# PROVIDED RECORDS:
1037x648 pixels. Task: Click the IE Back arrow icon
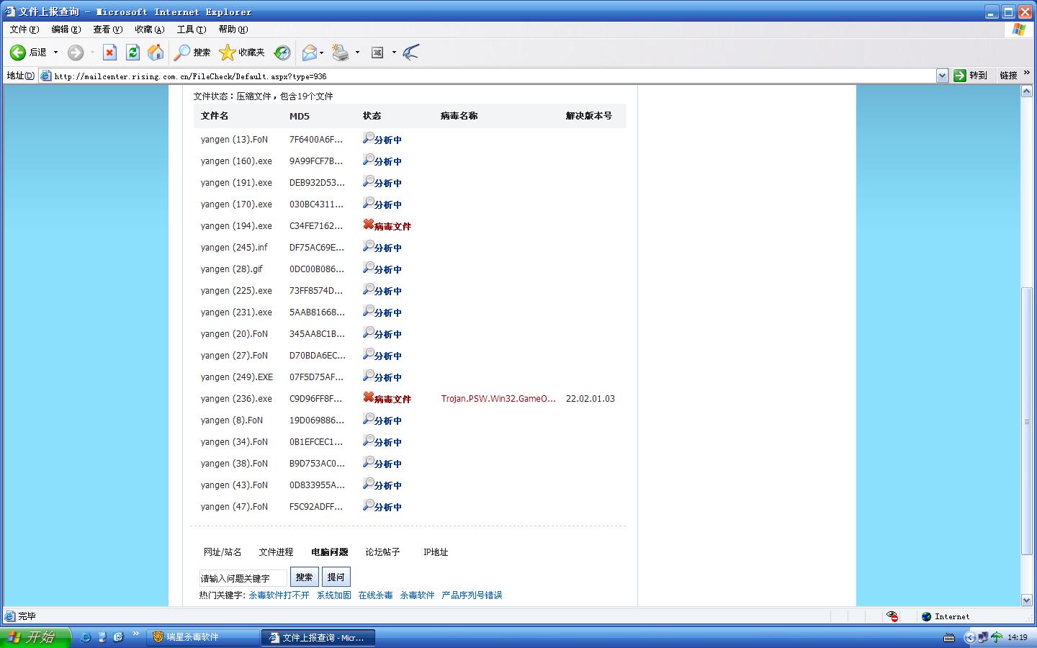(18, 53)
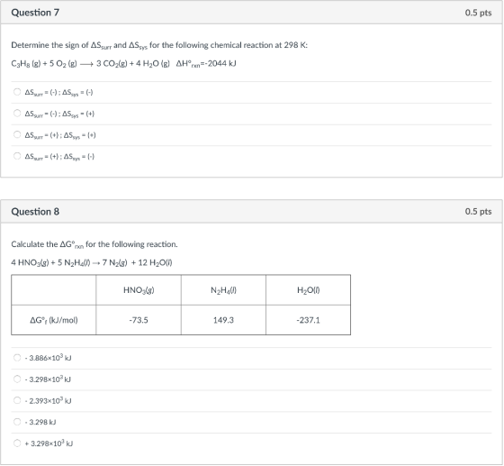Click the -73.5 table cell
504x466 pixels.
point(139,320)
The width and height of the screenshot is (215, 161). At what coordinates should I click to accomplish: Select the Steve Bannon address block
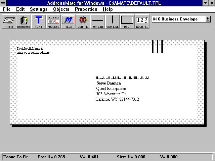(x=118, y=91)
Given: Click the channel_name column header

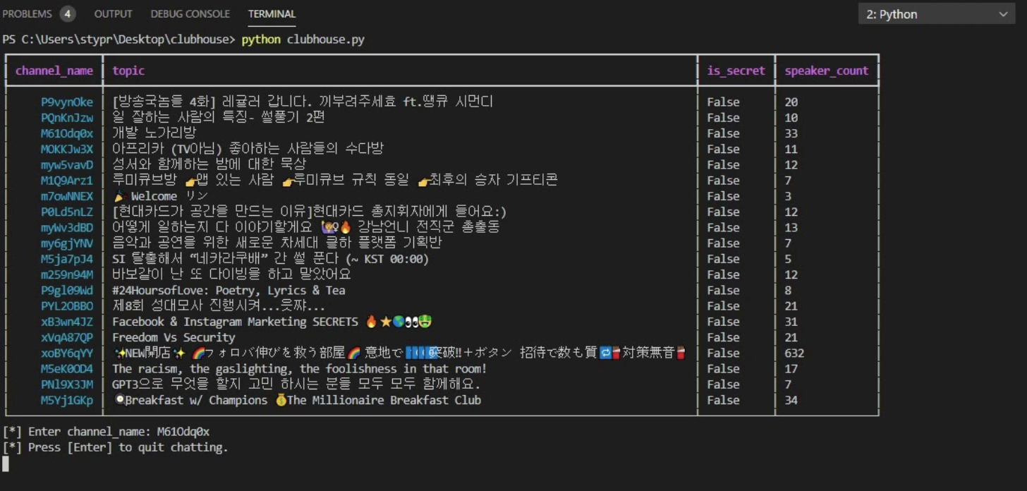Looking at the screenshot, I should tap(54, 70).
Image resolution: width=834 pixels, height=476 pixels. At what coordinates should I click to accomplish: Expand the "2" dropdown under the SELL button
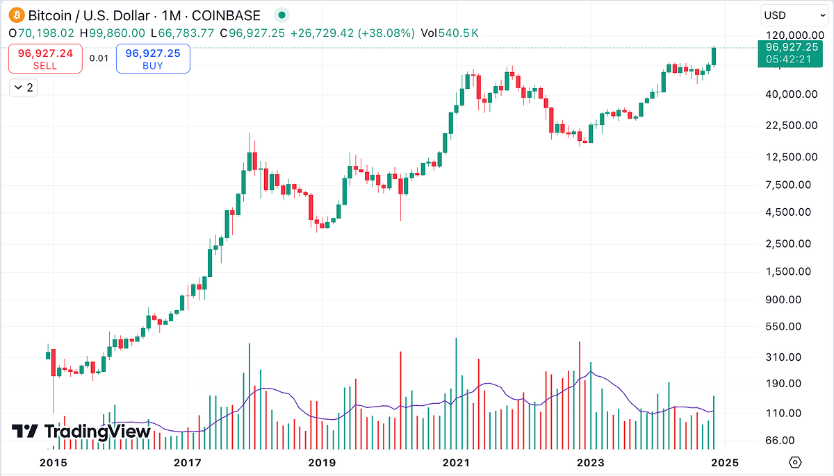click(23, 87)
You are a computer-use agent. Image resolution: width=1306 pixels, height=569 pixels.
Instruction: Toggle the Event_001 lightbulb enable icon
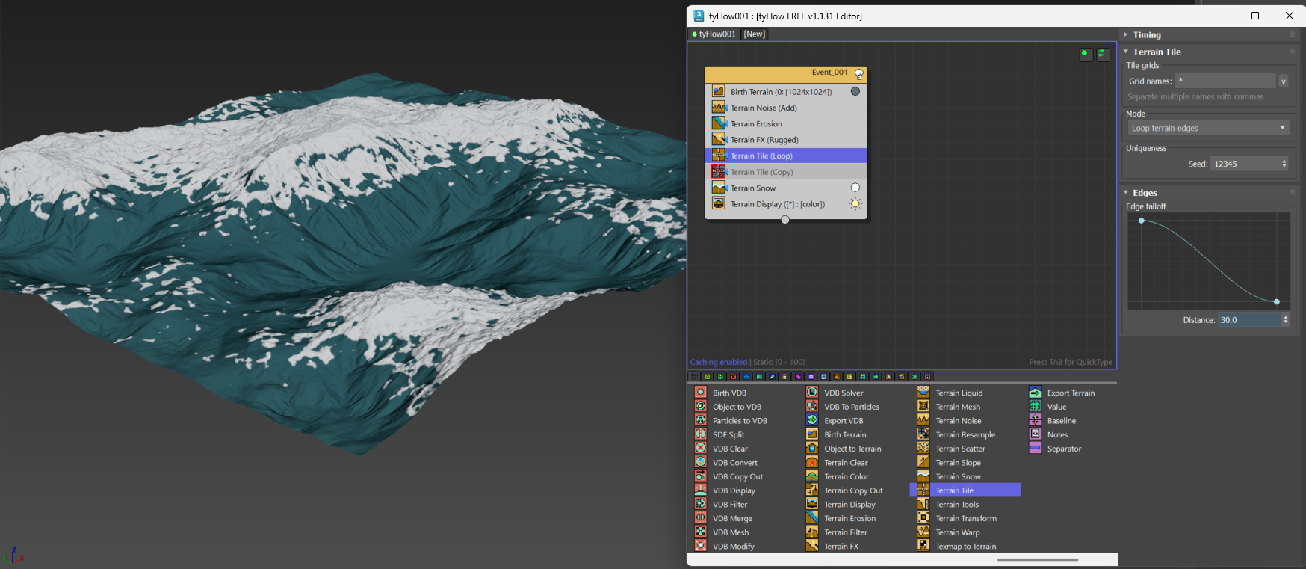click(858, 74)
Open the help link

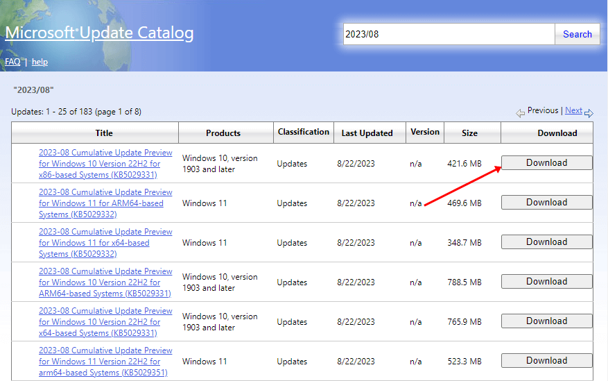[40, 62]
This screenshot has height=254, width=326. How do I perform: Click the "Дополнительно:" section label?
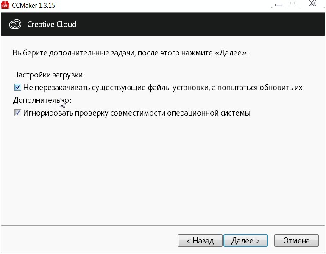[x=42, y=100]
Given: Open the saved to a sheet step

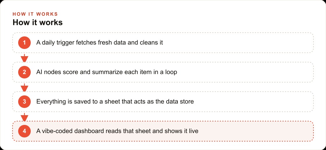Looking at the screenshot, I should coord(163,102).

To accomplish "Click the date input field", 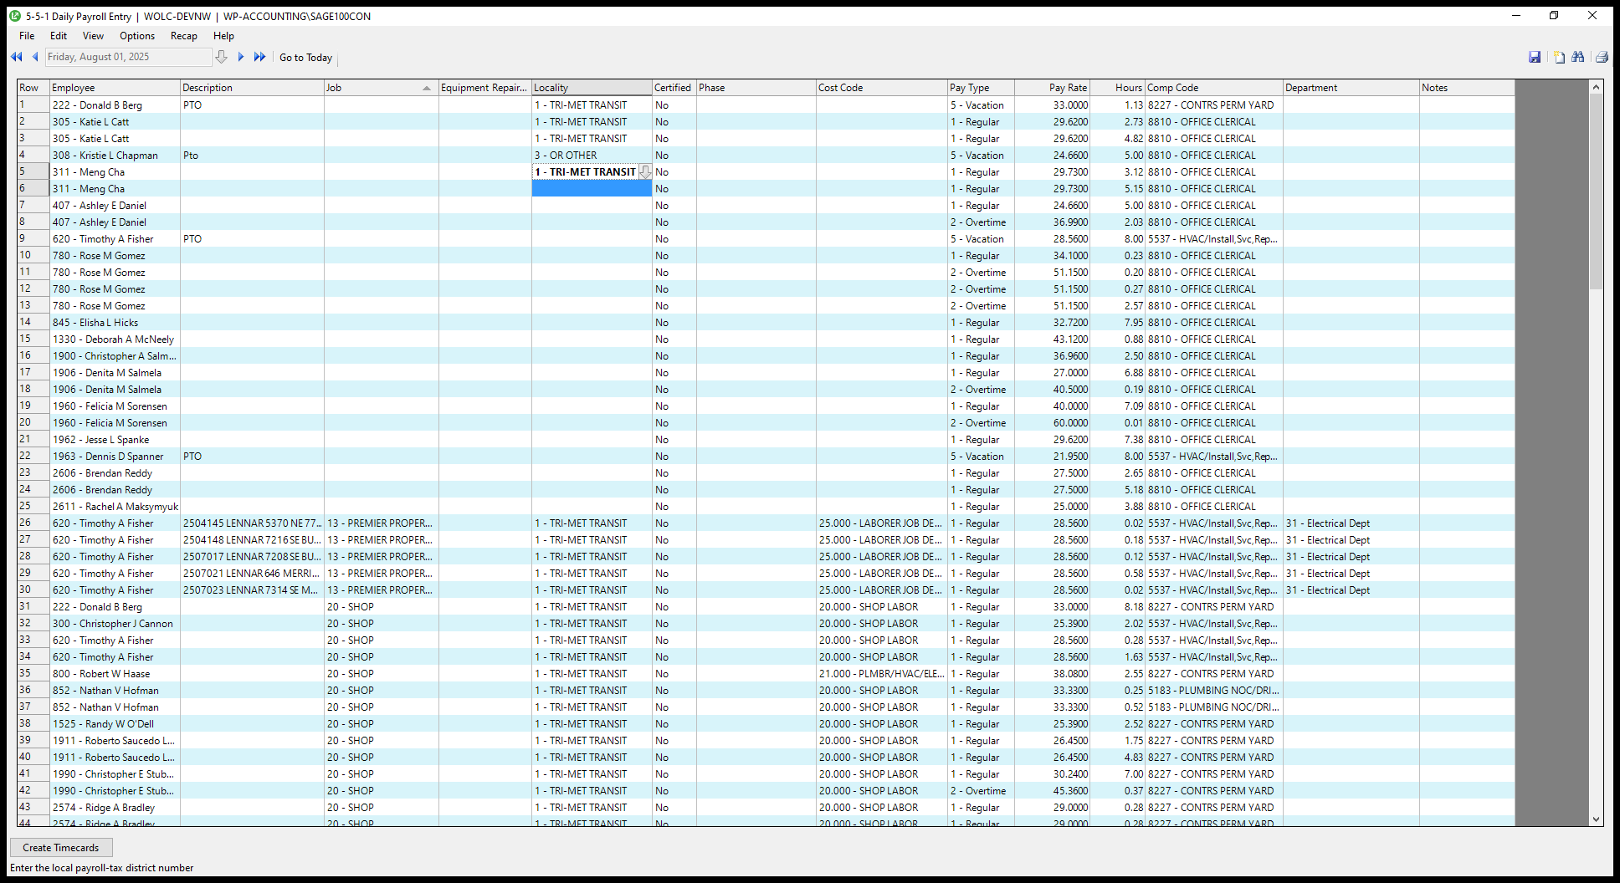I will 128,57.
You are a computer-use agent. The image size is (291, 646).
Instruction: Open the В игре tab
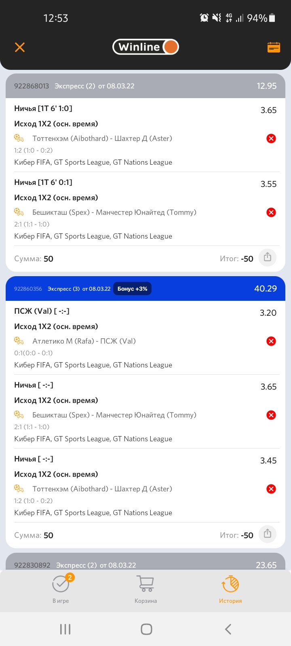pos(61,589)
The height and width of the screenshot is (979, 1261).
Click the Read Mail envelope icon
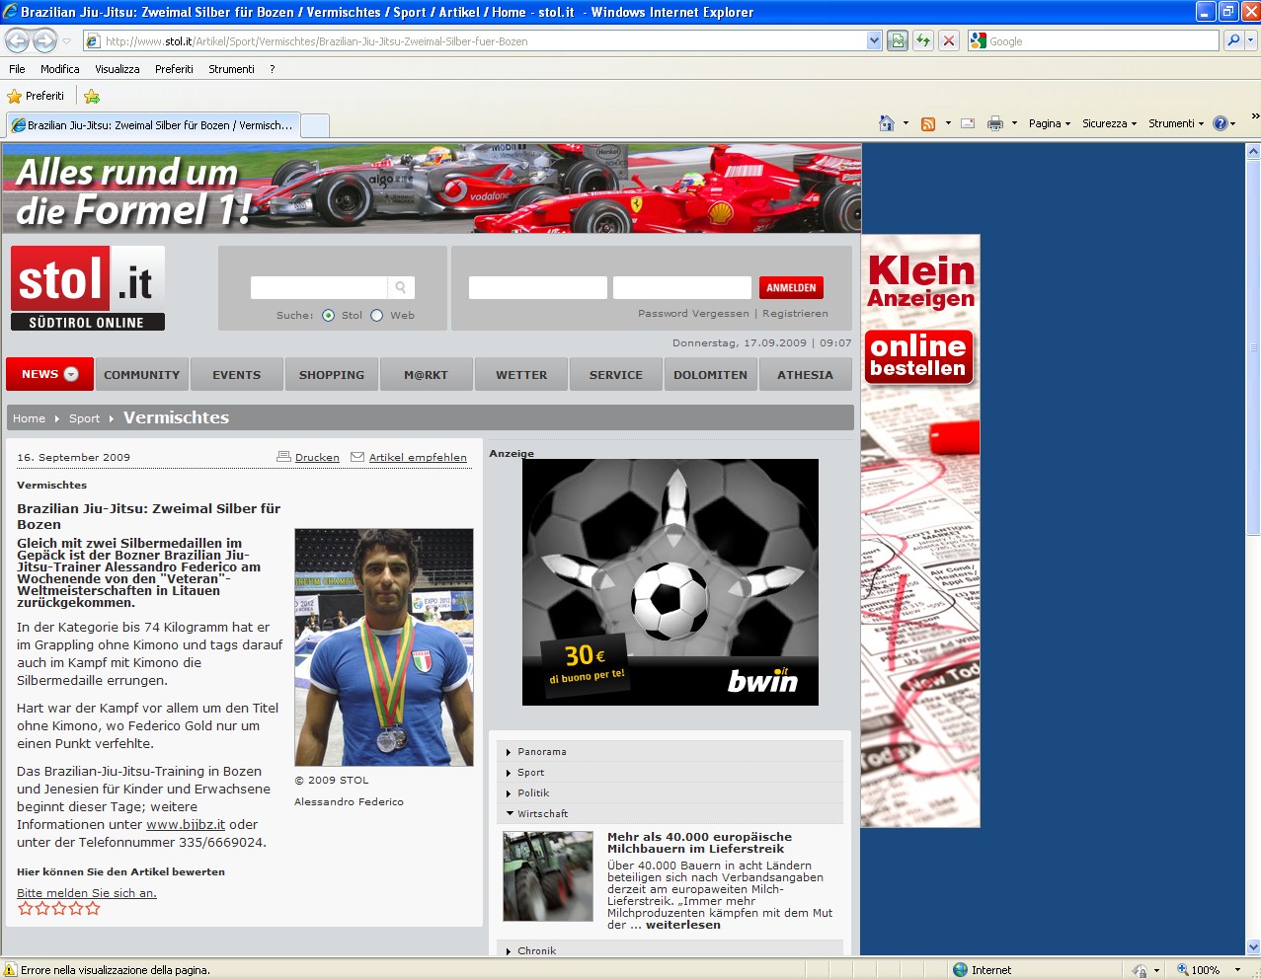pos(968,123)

# ACTIVITY:
Retype exactly the lines above, starting at the line containing "The height and" and ending with the last line, both included; leave out the pictures.

# EXERCISE ANSWER:
The height and width of the screenshot is (979, 1261).
Click the Read Mail envelope icon
pos(968,123)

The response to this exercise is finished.